## ATIVIDADES PROPOSTAS
1 – No texto sobre as pegadas que deixamos ao caminhar, em que acreditamos ao seguir adiante por um caminho ainda não definido?
2 – Escreva a continuação do texto sobre as pegadas que deixamos ao caminhar, começando logo depois da última frase.

## TEXTO PARA ANÁLISE
_____

Quando caminhamos deixamos pegadas, mesmo que invisíveis, que contam que passamos por ali, conhecemos pessoas, trocamos, emocionamos, impactamos. Deixamos rastros que podem ser seguidos, compartilhando caminhos, mesmo que em outro tempo e espaço. Seguimos adiante, por um caminho ainda não definido, acreditando na nossa intuição, no nosso coração, nos nossos sonhos. Nosso caminho pode ser em linha reta ou orgânica, pode subir e descer, pode girar livremente ao sabor do vento, mas ele sempre será guiado por fios que o conecta ao nosso propósito.

Podemos caminhar sós, mas com certeza encontraremos vida a cada passo da do, que pode ou não se juntar a nós para caminhar ao nosso lado por um tempo ou todo ele, ou vir algum tempo depois inspirados pelas pegadas que deixamos para trás.

_____

## MATERIAL FORNECIDO
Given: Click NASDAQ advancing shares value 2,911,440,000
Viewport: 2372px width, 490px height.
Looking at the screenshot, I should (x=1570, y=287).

_____

## ATIVIDADES RESOLVIDAS
1 – Na nossa intuição, no nosso coração e nos nossos sonhos.

2 –
A obra Caminho: meu, seu, nosso nasce após minha reflexão sobre os passos que dei até aqui e os que ainda darei. Passos que trazem minha história de vida, a de meus ancestrais e das vidas que encontrei pelo caminho. Passos que passaram pela aldeia Kaupüna, no Xingu, onde conheci o povo Mehinaku e tempos depois aprendi com as mulheres a técnica tradicional de tecelagem das esteiras de buriti. Passos que depois adentraram a aldeia Barra Velha, na Bahia, onde convivi com o povo Pataxó e entendi ainda mais profundamente a importância da minha passagem por aqui.

Na obra o jacaré caminha, ele se esforça em uma subida praticamente vertical, deixa suas pegadas marcadas antes de seguir adiante num voo de liberdade. Traz consigo sua história, a história do seu bioma, dos animais e dos povos que compartilham com ele da mãe Terra.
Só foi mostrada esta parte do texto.